Just because a virus can enter a cell does not mean that there is an enabling environment for its replication; a coordinated cellular sequestration is necessary. We analyzed how 29 SARS-CoV-2 proteins interact with human proteins under their cellular context. We identified possible alterations of protein–protein interactions (PPI) by the infection within each cell, by searching for cells that have input mechanisms, already reported10,11,12,13,14,15,16,17,18 and for proteomes and interactomes within each cell associated with viral proteins.
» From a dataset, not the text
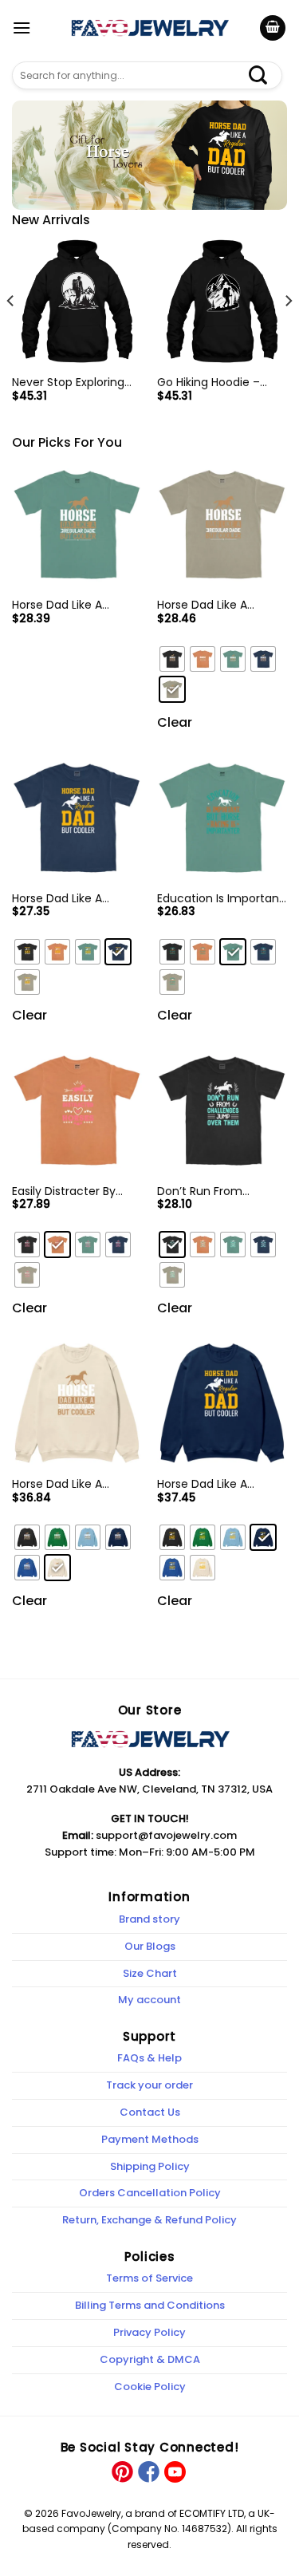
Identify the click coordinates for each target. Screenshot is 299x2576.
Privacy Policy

This resulted in identifying a group of cells with a certain degree of susceptibility to be controlled by SARS-CoV-2 (see Fig. 1). At the same time, we compared our findings related to SARS-CoV-2 with those we investigated for SARS-CoV-1.

Figure 1
figure 1

Research strategy. 1: (a) Obtaining the PPI of the SARS-CoV-2—Human (V-H) from IMEx; 2: Integration of human-specific PPIs from 7 primary databases (H–H); 3: Obtaining proteomes and transcriptomes, selecting those results that are reported at both levels; 4: Generation of human PPI (H–H) for each cell; 5: Obtaining the PPI of the viral infection (V-H–H) of each cell. Images were taken from https://www.imexconsortium.org/, https://dip.doe-mbi.ucla.edu/dip/Main.cgi, https://www.ebi.ac.uk/intact/, https://mint.bio.uniroma2.it/, https://thebiogrid.org/, https://www.hprd.org/, http://matrixdb.univ-lyon1.fr/, https://reactome.org/ and . (b) Tissues and cells that shared a set of the seven cell entry proteins/genes. For six cell types there are no reports at the tissue level (transcriptome) and for 23 tissues no cells are reported (proteome).

Results

Input tropism

The first step to identify cell tropism was to search for cells with potential entry-related proteins. We consulted two databases to cross-check the proteome and transcriptome data. First, from the RNA Consensus Tissue Gene Data we looked for those with reported expression of genes involved in cell entry: protein S-binding proteins (ACE2, NRP1, or BSG) and proteases (TMPRSS2, CTSL, CTSB, or FURIN). We selected 57 (out 62) tissues because they met the criterion of expressing at least 3 of the 7 genes we were looking for. Twenty threes (out 69) tissues (such as the olfactory region) had no information on cell types (Fig. 1b). Second, from the Normal Tissue Data, we found 45 tissues with at least 3 of the seven proteins of interest. Six cell types including those at bronchus, nasopharynx and oral mucosa did not have a transcriptome report at the tissue level (see Fig. 1b). Both data sets shared 39 tissues, including 69 different cell types (see Figs. 1b and 2a). For SARS-CoV-1 we considered the presence of four proteins (ACE2, BSG, TMPRSS2 and CTSL) to identify relevant tissues.

Figure 2
figure 2

Cell and tissue heatmap based on potential input genes/proteins. (a) SARS-CoV-2, 39 tissues and seven messengers. Consistent with what is reported in the figure above, ACE2 and TMPRSS2 have the lowest expression, followed by FURIN. Of the 39 tissues, bone marrow, cerebellum and parathyroid gland have the lowest expression of ACE2 and TMPRSS2. The white to blue colored scales represent the Expression value provided by ProteinAtlas. (b) SARS-CoV-2, 69 cell types and seven proteins. In the red and dark blue branches and later in the dark red branch, the cell types with the highest protein presence are concentrated. Green and blue branches group those cell types with lower presence, as well as those without ACE2 or TMPRSS2 (also in the dark red branch), mainly. (c) SARS-CoV-1, 69 cell types and 4 proteins. The dark red branch is where the cells with the lowest presence of protein or mRNA are grouped; in the central part, the 14 removed cells are observed. The color represents the Expression value, white (not reported at either the transcript or protein level), green (only present at the transcript level), yellow (low amount of protein reported), orange (intermediate amount of protein reported), and red (high amount of protein reported).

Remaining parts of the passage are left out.